Replegamos la molécula HLA-B*15:01 en presencia de cada péptido y realizamos un ensayo de fusión térmica utilizando fluorimetría de barrido diferencial (DSF). Ambos complejos de pHLA exhibieron el mismo punto de fusión térmica (Tm; Fig. 4a y Tabla complementaria 9), lo que indica que el cambio de aminoácidos Gln>Ala no afecta la estabilidad general del pHLA. Cristalizamos cada péptido en un complejo con HLA-B*15:01 y resolvimos sus estructuras en alta resolución (Fig. 4b, Tabla de datos extendidos 2 y Datos extendidos Fig. 6). En general, NQK-Q8 adoptó una conformación canónica dentro de la hendidura de unión al antígeno de la molécula HLA-B*15:0130. El Gln en la posición 2 (P2) se insertó profundamente en el bolsillo B de HLA-B*15:01, mientras que el residuo de anclaje primario P9-Phe se unió al bolsillo F. La parte central era más móvil que el resto del péptido (Datos ampliados, Fig. 6). El péptido NQK-Q8 expuso al disolvente, y potencialmente a las células T circulantes, cinco de sus nueve residuos (P1-Asn, P4-Leu, P6-Ala, P5-Asn y P8-Gln). El péptido NQK-A8 se unió de manera similar en la hendidura HLA-B*15:01 (Fig. 4b y Datos ampliados, Fig. 6). La superposición de las dos estructuras de pHLA reveló muy poca diferencia entre los dos complejos, con una desviación cuadrática media de 0,08 Å para los átomos de Cα de la hendidura de unión al antígeno (residuos 1 a 180) y 0,12 Å para los péptidos. Solo se observó cierta reordenación local alrededor del P8 del péptido con un desplazamiento de la cadena lateral Glu76 para evitar choques estéricos con el P8-Gln (Fig. 4b). Este cambio, que se produce en la superficie del péptido, podría afectar la interacción de las células T y podría cambiar la afinidad del TCR. Para probar el efecto de la diferencia de P8 dentro de los péptidos NQK, seleccionamos algunos TCR representativos para realizar mediciones de afinidad utilizando resonancia de plasmón superficial (SPR). Seleccionamos los tres TCR públicos TRBV7-2+ emparejados con TRAV9-2 (D9A TCR) o TRAV21 (A6A y D5A TCR) (Fig. 3c, d y Tabla complementaria 8).
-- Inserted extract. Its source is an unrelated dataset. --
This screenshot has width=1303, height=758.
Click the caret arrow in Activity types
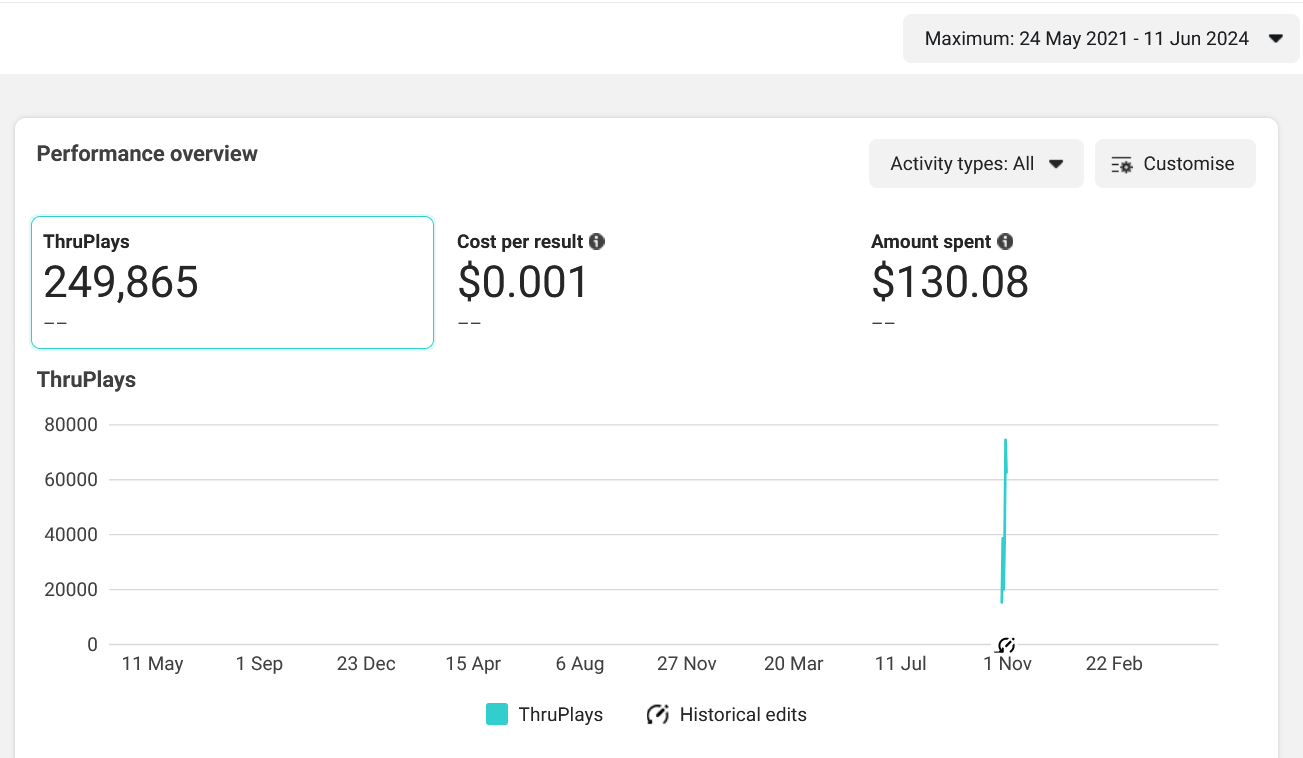[x=1056, y=164]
a, gráficos DSF que muestran la intensidad de fluorescencia normalizada frente a la temperatura para HLA-B*15:01 en un complejo con el péptido NQK-Q8 (púrpura) o NQK-A8 (naranja) medido en concentraciones de 5 μM y 10 μM. n = 2 experimentos biológicamente independientes realizados por duplicado, representados por las diferentes líneas. b, Superposición de las estructuras cristalinas de HLA-B*15:01 (caricatura blanca) en un complejo con el péptido NQK-Q8 (barra morada) o NQK-A8 (barra naranja).

Todos los TCR probados pudieron unirse con alta afinidad (rango de Kd, 6–20 μM) a los péptidos NQK-A8 y NQK-Q8 presentados por la molécula HLA-B*15:01 (Fig. 3c, d, Datos ampliados, figuras 7 y 8 y tabla complementaria 10). Observamos una tasa de disociación más lenta para los dos TCR TRAV21+ (TCR A6A y D5A) en comparación con el TCR TRAV9+ D9A (Datos ampliados, figura 7). Los TCR también difieren en sus bucles CDR3β.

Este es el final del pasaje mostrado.